[Collected data]

____

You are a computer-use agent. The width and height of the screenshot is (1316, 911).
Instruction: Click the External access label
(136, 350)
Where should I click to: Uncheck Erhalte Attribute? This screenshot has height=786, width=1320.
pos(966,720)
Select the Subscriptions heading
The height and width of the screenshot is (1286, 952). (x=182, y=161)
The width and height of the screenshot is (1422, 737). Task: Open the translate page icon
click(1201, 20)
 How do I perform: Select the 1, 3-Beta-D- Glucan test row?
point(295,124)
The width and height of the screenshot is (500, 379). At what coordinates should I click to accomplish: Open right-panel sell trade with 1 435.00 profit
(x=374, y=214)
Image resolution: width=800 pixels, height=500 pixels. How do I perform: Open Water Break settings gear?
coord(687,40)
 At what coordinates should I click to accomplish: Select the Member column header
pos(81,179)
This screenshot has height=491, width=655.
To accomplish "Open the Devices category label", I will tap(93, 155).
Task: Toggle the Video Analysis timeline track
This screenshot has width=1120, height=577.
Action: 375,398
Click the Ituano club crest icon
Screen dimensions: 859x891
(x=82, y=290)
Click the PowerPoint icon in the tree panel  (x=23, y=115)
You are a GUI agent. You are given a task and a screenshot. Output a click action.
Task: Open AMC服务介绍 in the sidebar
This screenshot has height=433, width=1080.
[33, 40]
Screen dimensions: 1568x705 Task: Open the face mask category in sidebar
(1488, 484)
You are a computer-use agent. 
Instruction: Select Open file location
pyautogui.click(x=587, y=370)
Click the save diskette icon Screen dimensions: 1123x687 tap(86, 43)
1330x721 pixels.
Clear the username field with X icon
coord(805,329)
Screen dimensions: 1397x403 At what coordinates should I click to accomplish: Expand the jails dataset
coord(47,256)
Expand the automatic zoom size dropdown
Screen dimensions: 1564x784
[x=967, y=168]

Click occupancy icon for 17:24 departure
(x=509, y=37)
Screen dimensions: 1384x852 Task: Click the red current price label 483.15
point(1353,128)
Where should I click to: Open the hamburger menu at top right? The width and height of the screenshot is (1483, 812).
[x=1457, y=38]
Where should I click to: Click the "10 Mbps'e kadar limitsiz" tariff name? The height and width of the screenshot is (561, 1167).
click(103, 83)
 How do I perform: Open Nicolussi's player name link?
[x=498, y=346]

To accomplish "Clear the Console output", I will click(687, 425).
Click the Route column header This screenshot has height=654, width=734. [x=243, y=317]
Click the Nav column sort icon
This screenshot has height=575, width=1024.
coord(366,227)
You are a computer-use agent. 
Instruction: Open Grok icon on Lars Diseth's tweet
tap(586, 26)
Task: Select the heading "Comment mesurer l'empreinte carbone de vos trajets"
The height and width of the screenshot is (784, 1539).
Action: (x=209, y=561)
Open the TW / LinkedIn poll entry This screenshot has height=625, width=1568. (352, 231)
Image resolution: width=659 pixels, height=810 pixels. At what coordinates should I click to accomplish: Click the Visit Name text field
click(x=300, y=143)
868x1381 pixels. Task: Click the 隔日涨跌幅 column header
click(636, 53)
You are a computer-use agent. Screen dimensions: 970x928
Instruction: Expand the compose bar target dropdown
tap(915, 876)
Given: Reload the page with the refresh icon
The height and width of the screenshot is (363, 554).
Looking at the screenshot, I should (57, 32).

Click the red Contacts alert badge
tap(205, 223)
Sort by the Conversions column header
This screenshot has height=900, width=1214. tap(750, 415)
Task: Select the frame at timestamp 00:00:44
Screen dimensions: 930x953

____

> [TASK ITEM]:
Look above for the line holding "At what coordinates should I click to accomplish: Select" and the line holding "1330x721 pixels.". Retype both, and every line between them, word for word and nothing else.

> [ANSWER TO THE PROBLEM]:
 At what coordinates should I click to accomplish: Select the Member column header
pos(81,179)
This screenshot has height=491, width=655.
To accomplish "Open the Devices category label", I will tap(93, 155).
Task: Toggle the Video Analysis timeline track
This screenshot has width=1120, height=577.
Action: 375,398
Click the Ituano club crest icon
Screen dimensions: 859x891
(x=82, y=290)
Click the PowerPoint icon in the tree panel  (x=23, y=115)
You are a GUI agent. You are given a task and a screenshot. Output a click action.
Task: Open AMC服务介绍 in the sidebar
This screenshot has height=433, width=1080.
[33, 40]
Screen dimensions: 1568x705 Task: Open the face mask category in sidebar
(1488, 484)
You are a computer-use agent. 
Instruction: Select Open file location
pyautogui.click(x=587, y=370)
Click the save diskette icon Screen dimensions: 1123x687 tap(86, 43)
1330x721 pixels.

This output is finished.